Ginger and Nutmeg have a lovely friend they met while hiking in France. She is a fascinating lady with a medical background. A nurse by training, she has a gift with languages and a sense of adventure that has led her to some interesting spots in the world. Just as G&N arrived back in Provence their friend broke the news that her family was off on another adventure. This one would take her back to the UK for a while. Before this delightful lady was allowed to leave Provence, a group of girlfriends (and one good sport – Ginger) had decided that a proper send-off luncheon was in order.

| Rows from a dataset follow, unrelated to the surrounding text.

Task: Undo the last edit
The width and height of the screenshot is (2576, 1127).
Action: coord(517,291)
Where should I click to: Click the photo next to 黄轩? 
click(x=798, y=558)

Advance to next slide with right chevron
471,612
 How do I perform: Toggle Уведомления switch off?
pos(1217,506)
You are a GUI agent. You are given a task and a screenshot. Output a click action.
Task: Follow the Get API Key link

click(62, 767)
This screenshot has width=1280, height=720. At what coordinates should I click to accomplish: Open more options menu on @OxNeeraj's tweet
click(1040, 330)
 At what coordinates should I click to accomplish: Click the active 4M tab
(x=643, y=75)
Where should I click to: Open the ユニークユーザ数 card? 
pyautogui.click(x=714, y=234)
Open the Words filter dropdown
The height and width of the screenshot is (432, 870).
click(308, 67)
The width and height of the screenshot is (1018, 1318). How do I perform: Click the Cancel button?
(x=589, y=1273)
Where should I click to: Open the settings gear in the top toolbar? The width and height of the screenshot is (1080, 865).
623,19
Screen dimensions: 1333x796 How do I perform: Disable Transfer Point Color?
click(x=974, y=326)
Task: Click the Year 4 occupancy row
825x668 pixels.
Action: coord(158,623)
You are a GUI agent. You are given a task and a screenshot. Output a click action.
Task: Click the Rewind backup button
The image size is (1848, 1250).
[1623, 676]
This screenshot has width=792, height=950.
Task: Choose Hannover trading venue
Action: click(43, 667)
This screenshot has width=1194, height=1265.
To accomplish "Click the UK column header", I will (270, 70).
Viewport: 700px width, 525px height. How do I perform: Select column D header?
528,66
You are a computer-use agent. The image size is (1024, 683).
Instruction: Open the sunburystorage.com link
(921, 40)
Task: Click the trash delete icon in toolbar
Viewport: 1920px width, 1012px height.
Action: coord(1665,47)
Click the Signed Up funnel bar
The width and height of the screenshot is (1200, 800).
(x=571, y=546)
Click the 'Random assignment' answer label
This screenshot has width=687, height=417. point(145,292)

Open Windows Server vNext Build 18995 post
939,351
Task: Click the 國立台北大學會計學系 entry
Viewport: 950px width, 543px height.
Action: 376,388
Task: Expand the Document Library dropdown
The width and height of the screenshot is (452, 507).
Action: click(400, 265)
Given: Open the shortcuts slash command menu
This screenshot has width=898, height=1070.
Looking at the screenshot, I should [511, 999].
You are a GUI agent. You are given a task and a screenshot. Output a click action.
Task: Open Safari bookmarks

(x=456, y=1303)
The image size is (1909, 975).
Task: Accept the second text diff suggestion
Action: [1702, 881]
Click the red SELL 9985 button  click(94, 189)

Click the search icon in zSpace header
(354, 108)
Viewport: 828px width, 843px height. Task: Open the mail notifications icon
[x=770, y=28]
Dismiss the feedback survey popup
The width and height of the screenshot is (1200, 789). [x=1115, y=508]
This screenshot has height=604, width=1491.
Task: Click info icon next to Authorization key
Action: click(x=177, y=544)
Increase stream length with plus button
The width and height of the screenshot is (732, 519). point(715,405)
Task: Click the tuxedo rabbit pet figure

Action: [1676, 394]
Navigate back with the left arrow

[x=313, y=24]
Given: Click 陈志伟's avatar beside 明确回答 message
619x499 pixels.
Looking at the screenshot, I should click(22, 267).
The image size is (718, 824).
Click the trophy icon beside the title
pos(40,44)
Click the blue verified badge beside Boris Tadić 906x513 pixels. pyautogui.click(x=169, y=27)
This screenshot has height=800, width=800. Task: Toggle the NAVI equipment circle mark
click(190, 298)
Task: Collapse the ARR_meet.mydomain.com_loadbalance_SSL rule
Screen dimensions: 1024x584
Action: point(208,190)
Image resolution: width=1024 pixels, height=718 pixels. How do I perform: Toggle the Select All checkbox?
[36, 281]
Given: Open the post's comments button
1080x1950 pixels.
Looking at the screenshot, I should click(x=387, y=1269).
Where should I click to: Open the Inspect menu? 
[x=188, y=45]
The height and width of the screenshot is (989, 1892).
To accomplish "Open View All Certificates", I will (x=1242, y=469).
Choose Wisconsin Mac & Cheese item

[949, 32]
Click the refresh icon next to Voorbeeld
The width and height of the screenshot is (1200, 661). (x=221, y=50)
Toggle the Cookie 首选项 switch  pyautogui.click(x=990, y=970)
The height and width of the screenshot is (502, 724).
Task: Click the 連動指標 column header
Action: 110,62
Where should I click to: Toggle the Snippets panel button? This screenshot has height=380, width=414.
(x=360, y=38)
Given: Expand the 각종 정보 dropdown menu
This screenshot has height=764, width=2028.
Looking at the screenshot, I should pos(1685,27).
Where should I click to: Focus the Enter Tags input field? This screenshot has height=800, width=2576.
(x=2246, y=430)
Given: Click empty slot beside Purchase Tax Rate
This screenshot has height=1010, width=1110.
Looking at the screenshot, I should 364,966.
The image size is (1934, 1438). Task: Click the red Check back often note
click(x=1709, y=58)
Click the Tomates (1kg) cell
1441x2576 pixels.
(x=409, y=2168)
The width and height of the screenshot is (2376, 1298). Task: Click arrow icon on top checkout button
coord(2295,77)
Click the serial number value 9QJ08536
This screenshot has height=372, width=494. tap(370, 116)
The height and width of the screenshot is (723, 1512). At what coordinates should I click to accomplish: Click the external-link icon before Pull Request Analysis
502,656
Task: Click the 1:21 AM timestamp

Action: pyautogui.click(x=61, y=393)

The meal was a potluck so it was a perfect opportunity for Nutmeg to try out a recipe that had been on her list for a long time. The lunch table was laden with fresh salads, curried chicken, homemade quiche, decadent desserts and bottles of rosé. It was a long, lazy meal and no one left hungry. Nutmeg’s contribution was a Spinach Cake that can be served as a main course for lunch or as a side dish with dinner.
Note: if using frozen spinach then thaw completely or partially first, cook until almost dry
Note: This recipe is gluten-free but not dairy free, you can try with rice milk and goat cheese as well.
- 2 Pounds Spinach leaves or a large bag frozen and thawed
- 4 Medium Leeks
- 2 Cloves Garlic
- 2 Tablespoons Unsalted Butter
- 1 Teaspoon Freshly Ground Nutmeg
- To Taste Salt and Pepper
- 6 Large Eggs
- 2 Cups Milk
- ½ Cup grated Parmesan
- ¼ Cup crumbled Feta
- Thoroughly clean spinach leaves
- Coarsely chop and set aside
- Dice leeks and crush the garlic bulbs
- Melt butter in a large saute pan over medium heat
- Add the leeks and garlic, cook until tender but do not brown (5-8min)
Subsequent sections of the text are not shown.